___ Record set

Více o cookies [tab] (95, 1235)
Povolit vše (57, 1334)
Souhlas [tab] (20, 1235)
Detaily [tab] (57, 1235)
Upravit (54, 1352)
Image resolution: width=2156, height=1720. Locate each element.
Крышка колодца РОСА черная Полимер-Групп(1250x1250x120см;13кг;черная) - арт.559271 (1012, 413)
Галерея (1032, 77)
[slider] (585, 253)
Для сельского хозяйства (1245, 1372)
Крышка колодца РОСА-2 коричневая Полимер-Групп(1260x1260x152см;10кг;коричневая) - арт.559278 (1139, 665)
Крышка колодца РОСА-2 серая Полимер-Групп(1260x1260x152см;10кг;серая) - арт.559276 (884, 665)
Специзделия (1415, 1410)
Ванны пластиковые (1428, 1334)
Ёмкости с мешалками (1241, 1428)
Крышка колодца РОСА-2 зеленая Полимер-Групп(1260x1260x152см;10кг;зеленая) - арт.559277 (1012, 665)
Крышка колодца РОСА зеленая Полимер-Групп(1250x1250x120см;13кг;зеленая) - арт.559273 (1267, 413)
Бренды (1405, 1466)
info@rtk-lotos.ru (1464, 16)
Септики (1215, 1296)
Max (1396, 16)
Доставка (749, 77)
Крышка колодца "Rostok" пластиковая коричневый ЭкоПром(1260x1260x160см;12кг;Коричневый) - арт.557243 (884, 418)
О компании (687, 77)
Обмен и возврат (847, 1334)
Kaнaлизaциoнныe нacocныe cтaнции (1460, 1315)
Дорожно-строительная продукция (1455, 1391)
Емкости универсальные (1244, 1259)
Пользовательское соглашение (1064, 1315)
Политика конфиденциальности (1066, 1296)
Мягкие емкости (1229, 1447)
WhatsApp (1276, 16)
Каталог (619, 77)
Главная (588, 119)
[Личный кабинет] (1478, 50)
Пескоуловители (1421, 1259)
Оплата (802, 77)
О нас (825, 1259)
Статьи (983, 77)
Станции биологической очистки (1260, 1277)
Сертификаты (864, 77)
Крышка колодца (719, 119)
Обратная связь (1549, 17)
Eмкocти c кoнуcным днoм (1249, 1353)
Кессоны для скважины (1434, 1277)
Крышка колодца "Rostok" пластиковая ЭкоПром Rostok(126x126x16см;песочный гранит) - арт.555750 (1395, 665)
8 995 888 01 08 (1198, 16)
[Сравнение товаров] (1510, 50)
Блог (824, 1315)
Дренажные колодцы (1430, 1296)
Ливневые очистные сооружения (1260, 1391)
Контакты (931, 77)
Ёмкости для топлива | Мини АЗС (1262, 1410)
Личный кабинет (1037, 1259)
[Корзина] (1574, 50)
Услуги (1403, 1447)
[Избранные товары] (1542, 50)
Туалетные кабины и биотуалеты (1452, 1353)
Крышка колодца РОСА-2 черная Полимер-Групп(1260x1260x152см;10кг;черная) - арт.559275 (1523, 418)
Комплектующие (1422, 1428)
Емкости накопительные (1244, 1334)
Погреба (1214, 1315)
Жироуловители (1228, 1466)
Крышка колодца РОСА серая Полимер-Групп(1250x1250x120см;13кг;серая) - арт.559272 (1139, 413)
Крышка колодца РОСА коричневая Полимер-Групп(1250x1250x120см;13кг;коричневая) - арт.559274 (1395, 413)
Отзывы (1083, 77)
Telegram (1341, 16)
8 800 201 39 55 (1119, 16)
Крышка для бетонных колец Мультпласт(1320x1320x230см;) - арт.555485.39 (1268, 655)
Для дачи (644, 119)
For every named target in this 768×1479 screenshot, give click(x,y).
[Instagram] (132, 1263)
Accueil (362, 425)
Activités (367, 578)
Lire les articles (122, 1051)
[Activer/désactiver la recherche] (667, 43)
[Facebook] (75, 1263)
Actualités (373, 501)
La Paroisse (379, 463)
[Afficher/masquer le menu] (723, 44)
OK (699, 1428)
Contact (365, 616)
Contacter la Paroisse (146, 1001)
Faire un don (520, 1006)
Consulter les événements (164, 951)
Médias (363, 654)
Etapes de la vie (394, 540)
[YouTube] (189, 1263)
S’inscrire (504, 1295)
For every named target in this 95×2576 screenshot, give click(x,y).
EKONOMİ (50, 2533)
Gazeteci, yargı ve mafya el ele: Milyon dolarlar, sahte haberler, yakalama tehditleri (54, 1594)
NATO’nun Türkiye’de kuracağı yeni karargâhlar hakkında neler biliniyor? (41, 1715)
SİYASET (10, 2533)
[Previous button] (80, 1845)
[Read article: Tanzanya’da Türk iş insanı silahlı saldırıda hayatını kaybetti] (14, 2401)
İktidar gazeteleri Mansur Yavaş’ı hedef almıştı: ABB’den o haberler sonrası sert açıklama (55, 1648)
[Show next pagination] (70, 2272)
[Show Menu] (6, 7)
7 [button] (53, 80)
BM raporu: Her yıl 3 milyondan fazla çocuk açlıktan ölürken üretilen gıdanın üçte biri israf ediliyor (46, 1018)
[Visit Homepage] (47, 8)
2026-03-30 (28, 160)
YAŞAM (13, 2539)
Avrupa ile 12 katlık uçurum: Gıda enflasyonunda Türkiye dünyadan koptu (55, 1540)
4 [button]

______

Transcribe, exactly and without additions, the lines of the records above, beginning with the line that contains "арт.557243 (884, 418)" and ending with the line that contains "Actualités (373, 501)", both included.

Response to the task ▸
Крышка колодца "Rostok" пластиковая коричневый ЭкоПром(1260x1260x160см;12кг;Коричневый) - арт.557243 (884, 418)
О компании (687, 77)
Обмен и возврат (847, 1334)
Kaнaлизaциoнныe нacocныe cтaнции (1460, 1315)
Дорожно-строительная продукция (1455, 1391)
Емкости универсальные (1244, 1259)
Пользовательское соглашение (1064, 1315)
Политика конфиденциальности (1066, 1296)
Мягкие емкости (1229, 1447)
WhatsApp (1276, 16)
Каталог (619, 77)
Главная (588, 119)
[Личный кабинет] (1478, 50)
Пескоуловители (1421, 1259)
Оплата (802, 77)
О нас (825, 1259)
Статьи (983, 77)
Станции биологической очистки (1260, 1277)
Сертификаты (864, 77)
Крышка колодца (719, 119)
Обратная связь (1549, 17)
Eмкocти c кoнуcным днoм (1249, 1353)
Кессоны для скважины (1434, 1277)
Крышка колодца "Rostok" пластиковая ЭкоПром Rostok(126x126x16см;песочный гранит) - арт.555750 (1395, 665)
8 995 888 01 08 (1198, 16)
[Сравнение товаров] (1510, 50)
Блог (824, 1315)
Дренажные колодцы (1430, 1296)
Ливневые очистные сооружения (1260, 1391)
Контакты (931, 77)
Ёмкости для топлива | Мини АЗС (1262, 1410)
Личный кабинет (1037, 1259)
[Корзина] (1574, 50)
Услуги (1403, 1447)
[Избранные товары] (1542, 50)
Туалетные кабины и биотуалеты (1452, 1353)
Крышка колодца РОСА-2 черная Полимер-Групп(1260x1260x152см;10кг;черная) - арт.559275 (1523, 418)
Комплектующие (1422, 1428)
Емкости накопительные (1244, 1334)
Погреба (1214, 1315)
Жироуловители (1228, 1466)
Крышка колодца РОСА серая Полимер-Групп(1250x1250x120см;13кг;серая) - арт.559272 (1139, 413)
Крышка колодца РОСА коричневая Полимер-Групп(1250x1250x120см;13кг;коричневая) - арт.559274 (1395, 413)
Отзывы (1083, 77)
Telegram (1341, 16)
8 800 201 39 55 (1119, 16)
Крышка для бетонных колец Мультпласт(1320x1320x230см;) - арт.555485.39 (1268, 655)
Для дачи (644, 119)
For every named target in this 768×1479 screenshot, give click(x,y).
[Instagram] (132, 1263)
Accueil (362, 425)
Activités (367, 578)
Lire les articles (122, 1051)
[Activer/désactiver la recherche] (667, 43)
[Facebook] (75, 1263)
Actualités (373, 501)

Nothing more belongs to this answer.